* [Work instructions]: Without adding or dropping anything, copy the entries below.

[[ Provided records, beginning ]]

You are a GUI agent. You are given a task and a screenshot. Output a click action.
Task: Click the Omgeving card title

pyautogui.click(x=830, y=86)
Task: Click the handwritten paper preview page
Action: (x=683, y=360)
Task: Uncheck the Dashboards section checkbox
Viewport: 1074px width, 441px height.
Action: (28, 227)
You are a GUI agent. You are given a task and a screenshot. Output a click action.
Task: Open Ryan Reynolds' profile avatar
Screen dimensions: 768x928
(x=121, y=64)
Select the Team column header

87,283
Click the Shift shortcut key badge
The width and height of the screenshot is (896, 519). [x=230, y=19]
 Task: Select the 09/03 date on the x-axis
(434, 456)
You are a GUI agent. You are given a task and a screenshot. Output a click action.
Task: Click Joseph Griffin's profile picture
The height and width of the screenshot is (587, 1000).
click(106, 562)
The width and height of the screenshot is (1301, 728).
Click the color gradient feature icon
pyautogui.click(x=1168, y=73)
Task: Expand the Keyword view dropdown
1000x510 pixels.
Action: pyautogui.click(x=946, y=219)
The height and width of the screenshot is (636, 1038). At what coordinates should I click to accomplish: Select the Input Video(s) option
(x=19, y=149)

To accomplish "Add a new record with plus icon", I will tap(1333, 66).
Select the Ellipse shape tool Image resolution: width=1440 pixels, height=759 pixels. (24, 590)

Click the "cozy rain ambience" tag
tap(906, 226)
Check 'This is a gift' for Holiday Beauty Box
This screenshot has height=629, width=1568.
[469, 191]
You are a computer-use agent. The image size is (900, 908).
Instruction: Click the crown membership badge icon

[[ Provided records, end ]]

* [Answer below]:
You are a GUI agent. You are given a task and a screenshot. Output a click action.
Task: Click the Omgeving card title

pyautogui.click(x=830, y=86)
Task: Click the handwritten paper preview page
Action: (x=683, y=360)
Task: Uncheck the Dashboards section checkbox
Viewport: 1074px width, 441px height.
Action: (28, 227)
You are a GUI agent. You are given a task and a screenshot. Output a click action.
Task: Open Ryan Reynolds' profile avatar
Screen dimensions: 768x928
(x=121, y=64)
Select the Team column header

87,283
Click the Shift shortcut key badge
The width and height of the screenshot is (896, 519). [x=230, y=19]
 Task: Select the 09/03 date on the x-axis
(434, 456)
You are a GUI agent. You are given a task and a screenshot. Output a click action.
Task: Click Joseph Griffin's profile picture
The height and width of the screenshot is (587, 1000).
click(106, 562)
The width and height of the screenshot is (1301, 728).
Click the color gradient feature icon
pyautogui.click(x=1168, y=73)
Task: Expand the Keyword view dropdown
1000x510 pixels.
Action: pyautogui.click(x=946, y=219)
The height and width of the screenshot is (636, 1038). At what coordinates should I click to accomplish: Select the Input Video(s) option
(x=19, y=149)

To accomplish "Add a new record with plus icon", I will tap(1333, 66).
Select the Ellipse shape tool Image resolution: width=1440 pixels, height=759 pixels. (24, 590)

Click the "cozy rain ambience" tag
tap(906, 226)
Check 'This is a gift' for Holiday Beauty Box
This screenshot has height=629, width=1568.
[469, 191]
You are a computer-use agent. The image size is (900, 908).
Instruction: Click the crown membership badge icon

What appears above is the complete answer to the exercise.